But a full day after his death, and even as the United States offered its condolences and voiced fears about the delay in the transfer of power, state media was still insisting that Mutharika was in South Africa for treatment.
News of the 78-year-old's death nevertheless trickled into the country through foreign radio, private local media and social networks.
"The president died yesterday, and his body has been flown to South Africa for embalming and for the process to be dignified," a government official, speaking on condition of anonymity, told AFP.
"The official announcement will come later on," the source added.
But the government's refusal to announce Mutharika's death has heightened fears of a political crisis in Malawi.
For while under the terms of the constitution, Vice President Joyce Banda should immediately take office, she was expelled from the ruling party in 2010.
She formed her own People's Party after Mutharika anointed his brother Peter as his successor, and one source close to Mutharika's party said his allies were trying to keep Banda from power.
"The inner circle of the ruling Democratic Progressive Party has been meeting secretly to thwart Joyce Banda from becoming president," the source told AFP.
"They want to push forward the name of Peter Mutharika as acting president until 2014," the source added.
"The idea of flying his remains to South Africa was to buy time, for embalming and for a dignified funeral as he will come back in a very expensive casket," the source said.
In the midst of the news blackout, Banda called a news conference at her home in the capital Lilongwe to denounce the government for failing to come clean, and to make it clear that she was next in line for the presidency.

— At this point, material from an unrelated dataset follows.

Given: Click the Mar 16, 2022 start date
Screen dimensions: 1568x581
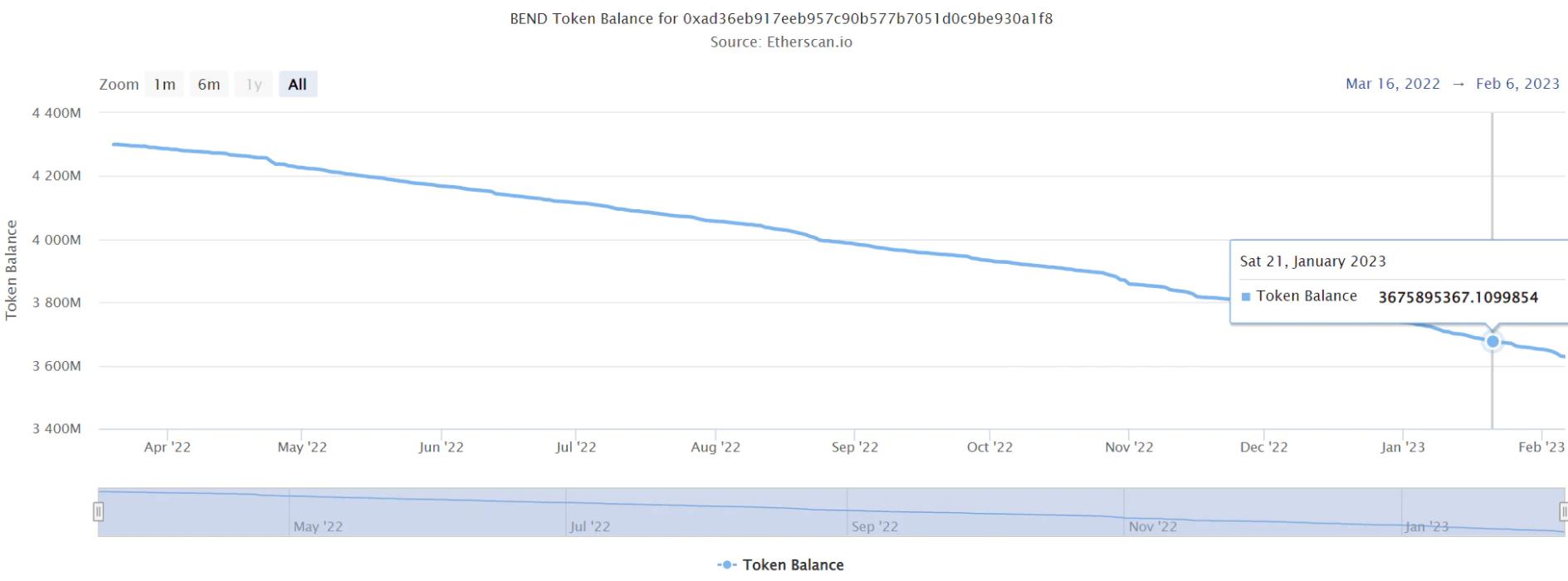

"The people of Malawi have the right to know about the state of health of the president," Banda said, in remarks carried live on private radio.
"I would like to appeal to all Malawians and the international community, that we should adhere to the constitution of the Republic of Malawi (which) states that if the president is incapacitated, the vice president shall assume office."

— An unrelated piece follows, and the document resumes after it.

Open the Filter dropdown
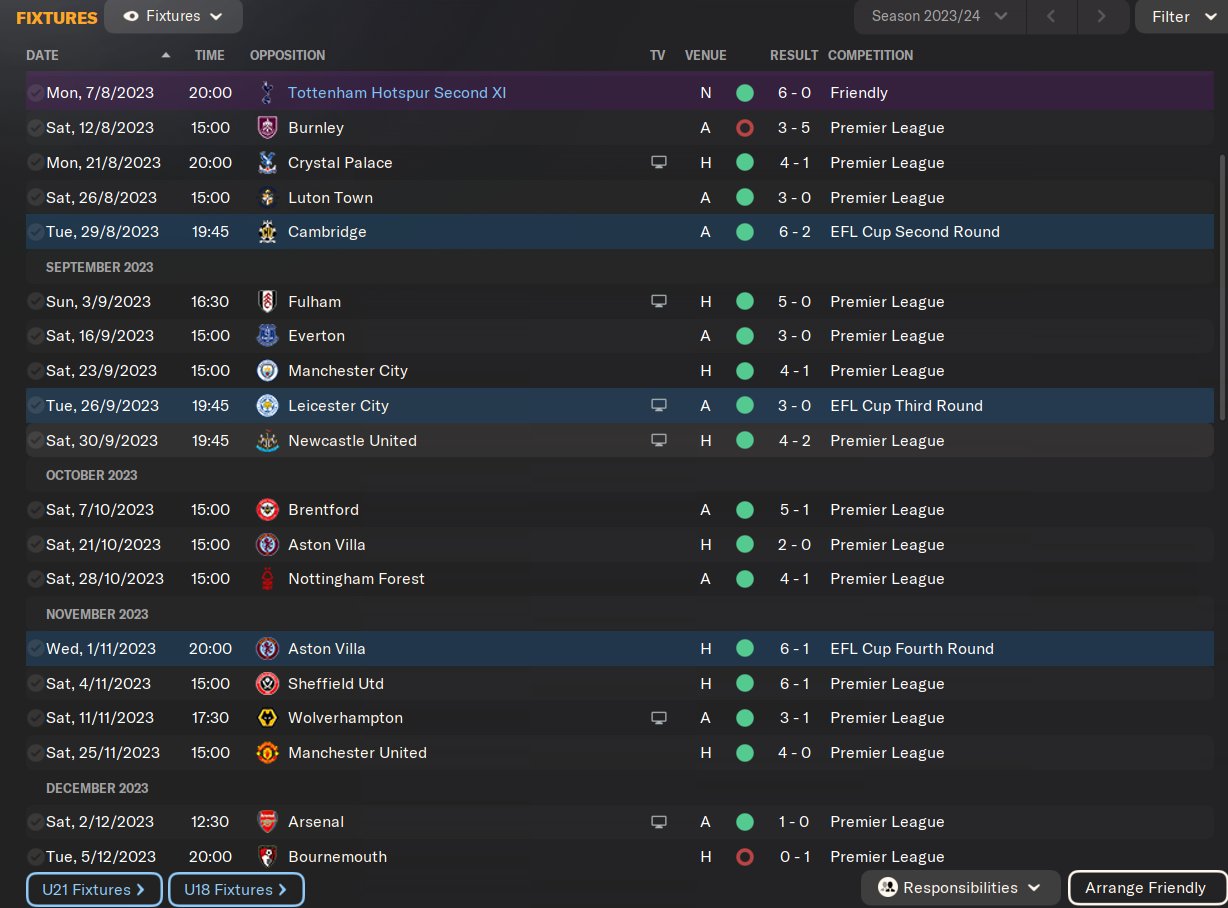 [x=1180, y=16]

Washington, which last year joined many donors in suspending aid to Malawi over concerns about Mutharika's governance, threw its support behind Banda.

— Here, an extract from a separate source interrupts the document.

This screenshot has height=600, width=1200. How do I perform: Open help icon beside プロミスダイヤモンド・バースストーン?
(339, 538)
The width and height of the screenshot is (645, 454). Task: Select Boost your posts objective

"Malawi's constitution lays out a clear path for succession and we expect it to be observed," Johnnie Carson, the assistant secretary of state for African affairs, said in a statement.
"We are concerned about the delay in the transfer of power. We trust that the vice president who is next in line will be sworn in shortly."
Mutharika, a former World Bank economist who first came to power in 2004, was re-elected with a sweeping majority in 2009 as president of the poor southern African country.
But he increasingly came under fire for attempts to rein in the media and to shield the government from public criticism.
His feuds with donors and lenders such as the International Monetary Fund have hamstrung the economy in this aid-dependent nation. Now Malawi is suffering from shortages of foreign currency that have left it unable to import enough fuel.
When public frustration erupted into nationwide street protests in July, police shot 19 people dead. Last month, a broad coalition of rights groups called on Mutharika to resign.
Malawi suffered for decades under the brutal dictatorship of Kamuzu Banda, and is proud of the hard-fought democratic freedoms that were ushered in with multi-party elections in 1994.
Any attempt to circumvent the constitution would certainly meet with resistance, analysts said.
"It's automatic that she takes over the presidency," lawyer Wapona Kita told AFP. "The reality on the ground is that Joyce Banda takes over until the remainder of the term in 2014, unless someone wants to change the rules."